Dataset records -
—————

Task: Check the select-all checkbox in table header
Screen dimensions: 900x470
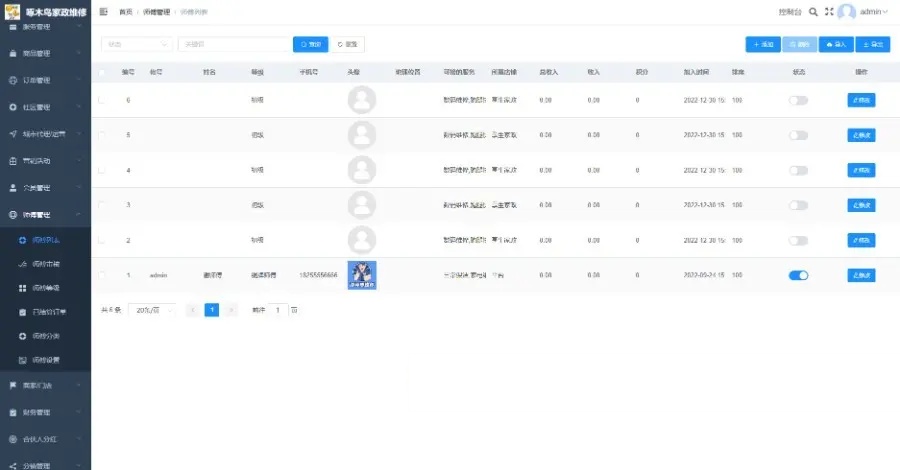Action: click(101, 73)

—————

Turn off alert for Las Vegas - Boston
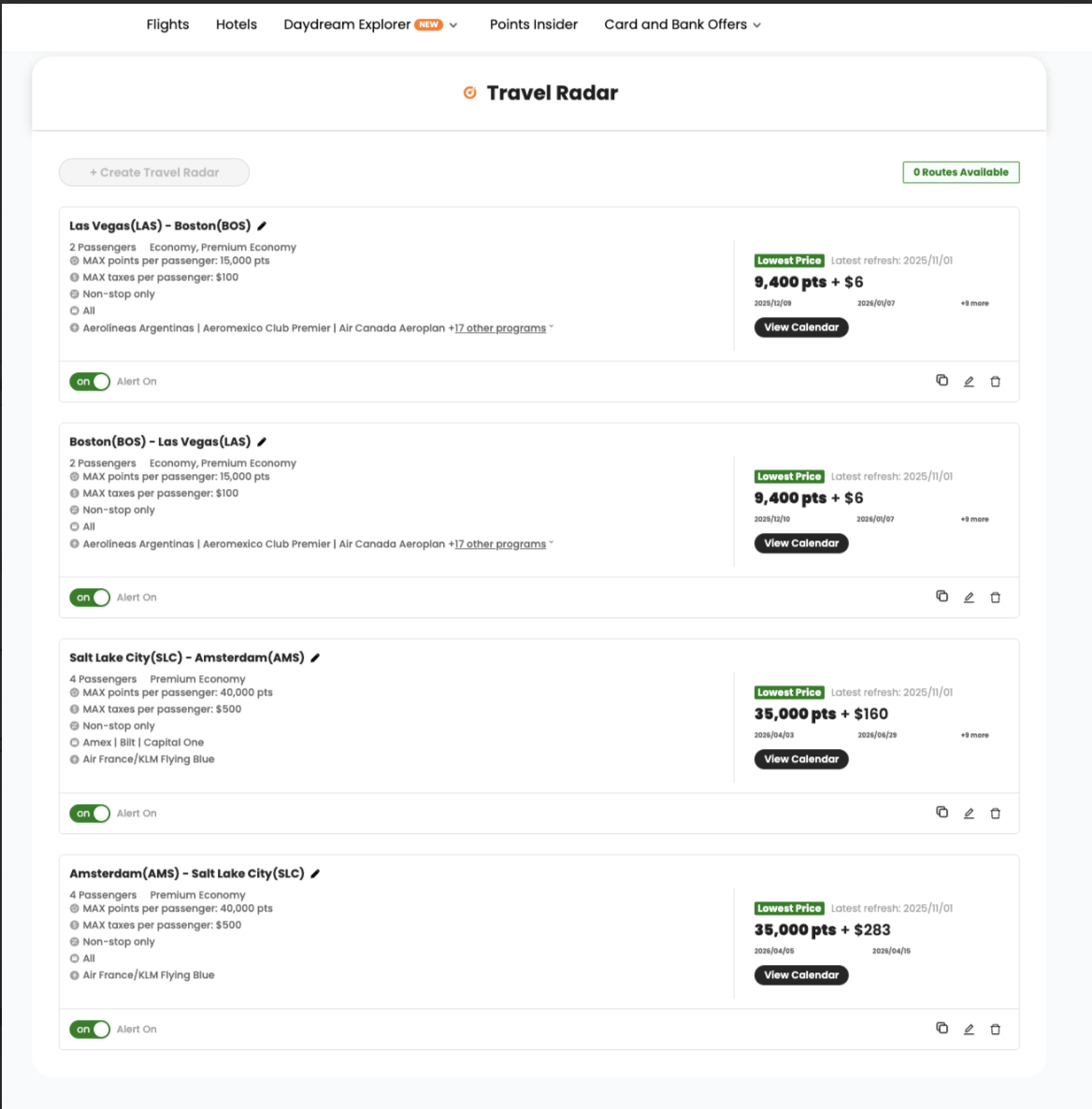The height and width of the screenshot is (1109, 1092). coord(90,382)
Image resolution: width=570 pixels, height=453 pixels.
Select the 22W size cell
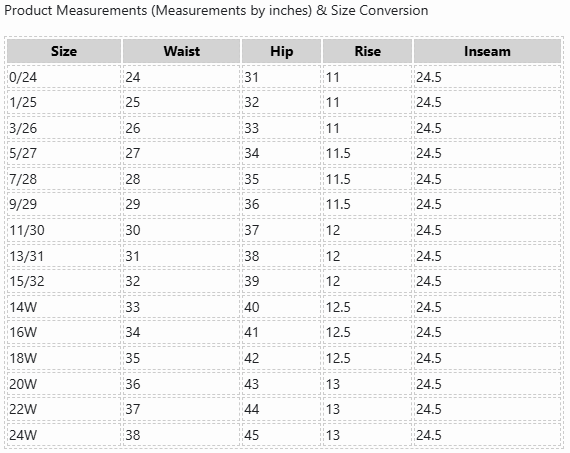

—————

Stated problem - Rewrite the rows in the stretch from the line with "Task: Check the" through the line with "Action: click(101, 73)", putting "column header" in place of "table header" and keeping everything else the same. Leave out the pictures.

Solution below -
Task: Check the select-all checkbox in column header
Screen dimensions: 900x470
Action: click(101, 73)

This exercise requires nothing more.